By John Hertz: Results of the 2020 SF Poetry Ass’n Contest were posted here on September 25th.
I won 3rd Place in the Dwarf category (1-10 lines).
Two Filers’ comments congratulated me by name. Thanks.
Perhaps you’d like to see my entry. It’s an unrhymed stanza in 5-7-5-word lines.
That hill – a giant Green elephant asleep, lost On his way to Mars.
File 770 reported the Contest’s biographical notes about the winners. Mine was simply “John Hertz is”. This was due to no request, coyness, or like that, from me. No one asked. If the Contest called for any biography from entrants, I missed it. However, I’m content.
Walt Disney’s Snow White and the Seven Dwarfs (1937) was the first full-length cel-animated feature film. In Disney’s telling, Snow White meets dwarfs called Doc, Grumpy, Sleepy, Happy, Bashful, Sneezy, and Dopey.
Contest chair John Reinhart received 391 entries (133 dwarf-length, 197 short, and 61 long poems) from around the world.
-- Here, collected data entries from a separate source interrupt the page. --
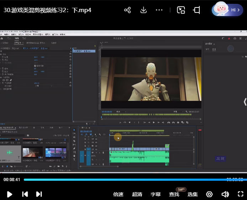
Task: Skip to the previous video
Action: coord(25,194)
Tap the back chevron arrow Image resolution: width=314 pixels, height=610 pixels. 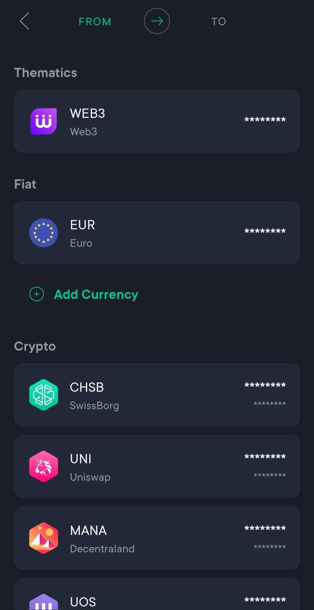(24, 21)
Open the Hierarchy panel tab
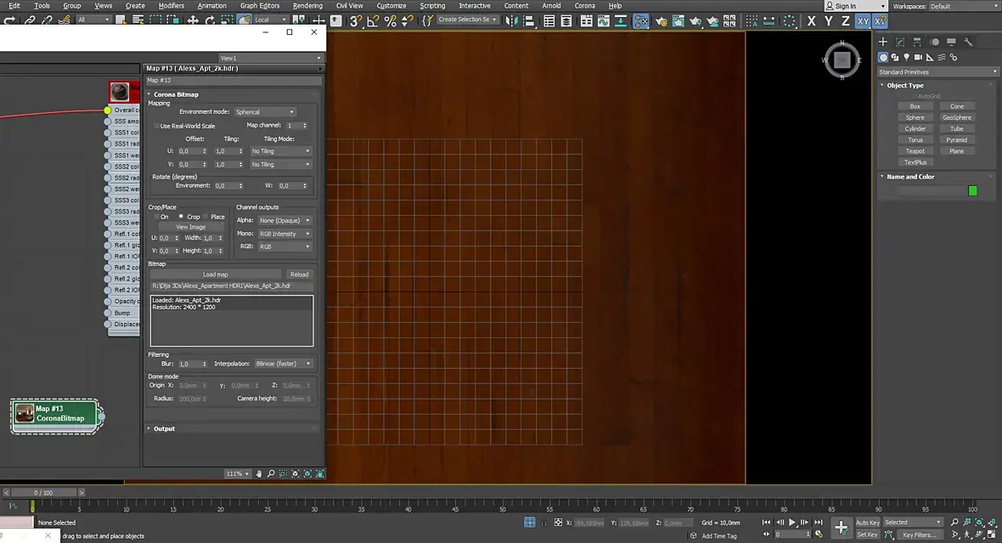Screen dimensions: 1002x543 click(917, 42)
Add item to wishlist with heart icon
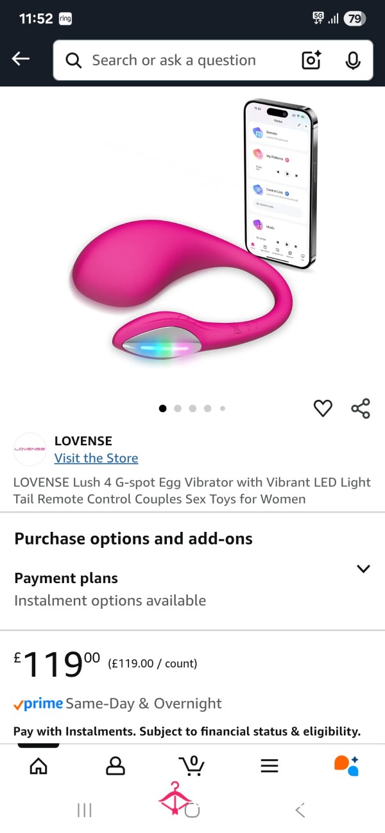 323,408
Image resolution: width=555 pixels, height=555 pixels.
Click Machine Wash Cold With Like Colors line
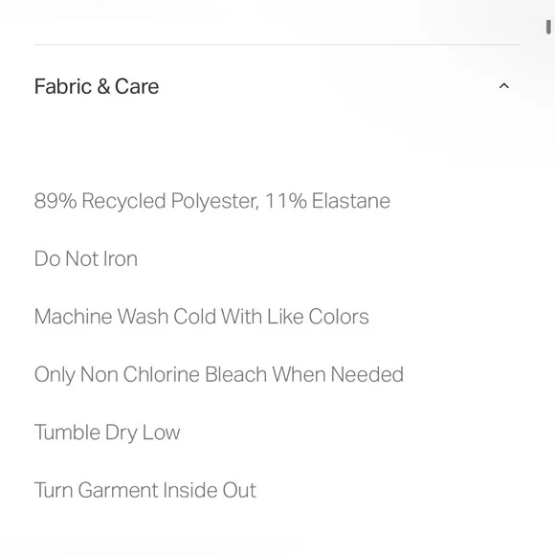[201, 316]
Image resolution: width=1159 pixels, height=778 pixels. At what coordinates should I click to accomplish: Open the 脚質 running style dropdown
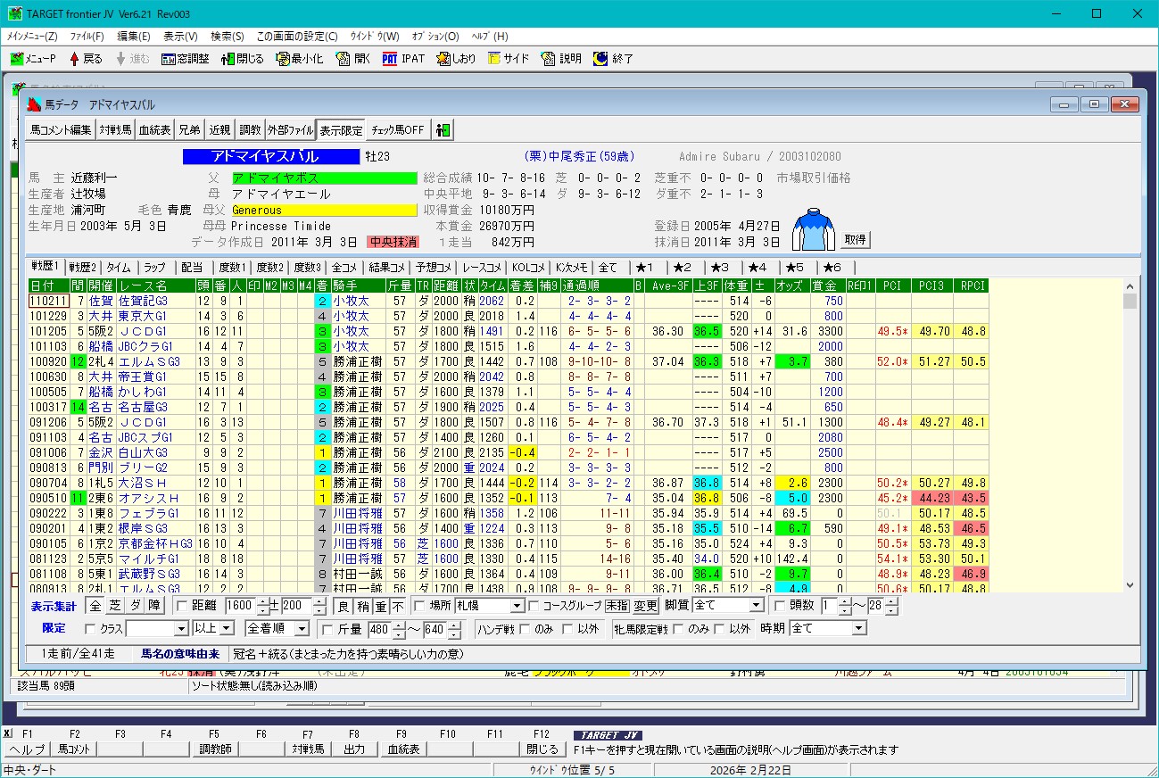[756, 606]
The winners, selected by judge Neil Aitken, will receive a $150 First Prize, $75 Second Prize, and $25 Third Prize in each category, as well as publication on sfpoetry.com.
DWARF FORM WINNING POEM:
“Where Do We Go From Here?” by Ojo Taiye
Ojo Taiye is a young Nigerian poet who uses poetry as a handy tool to hide his frustration with the society. He also makes uses of collage & sampling techniques.
DWARF FORM SECOND PLACE:
“the last whisper” by Deborah P Kolodji
Deborah P Kolodji is a former president of the SFPA and the California Regional Coordinator for the Haiku Society of America. She has published over 1000 haiku and her first book of haiku and senryu won a Touchstone Distinguished Book Award from the Haiku Foundation.
DWARF FORM THIRD PLACE:
“That hill – a giant” by John Hertz
John Hertz is.
DWARF FORM HONORABLE MENTIONS:
“artificial singularity” by Meg Freer
“The Hypothesis” by Sheryl Hamilton
SHORT FORM WINNER:
“Skylarking” by F. J. Bergmann
F. J. Bergmann edits poetry for Mobius: The Journal of Social Change and (temporarily [again]) Star*Line, and imagines tragedies on or near exoplanets. She has competed at National Poetry Slam as a member of the Madison, WI, Urban Spoken Word team. Her mostly speculative work appears irregularly in Abyss & Apex, Analog, Asimov’s SF, and elsewhere in the alphabet. A dystopian collection of first-contact expedition reports, A Catalogue of the Further Suns, won the 2017 Gold Line Press poetry chapbook contest and the 2018 SFPA Elgin Chapbook Award.
SHORT FORM SECOND PLACE:
“The Indestructible Observer Admits” by Amie Whittemore
Amie Whittemore is the author of the poetry collection Glass Harvest (Autumn House Press), the 2020 Poet Laureate of Murfreesboro, Tennessee, and an Academy of American Poets Laureate Fellow. Her poems have won multiple awards, including a Dorothy Sargent Rosenberg Prize, and her poems and prose have appeared in The Gettysburg Review, Nashville Review, Smartish Pace, Pleiades, and elsewhere. She is the Reviews Editor for Southern Indiana Review and teaches English at Middle Tennessee State University.
SHORT FORM THIRD PLACE:
“The Archaeoastronomer Questions the Purposes of the Destroyed Neolithic Menhir” by T. D. Walker
T. D. Walker is the author of the poetry collections Small Waiting Objects (CW Books 2019) and Maps of a Hollowed World (Another New Calligraphy 2020). Her science fiction poems and stories have appeared in Strange Horizons, Apricity, The Future Fire, Web Conjunctions,The Cascadia Subduction Zone, and elsewhere. She curates and hosts Short Waves / Short Poems. After completing graduate work in English Literature, Walker began her career as a software developer. She draws on both her grounding in literary studies and her experience as a computer programmer in writing poetry and fiction. Find out more at tdwalker.net.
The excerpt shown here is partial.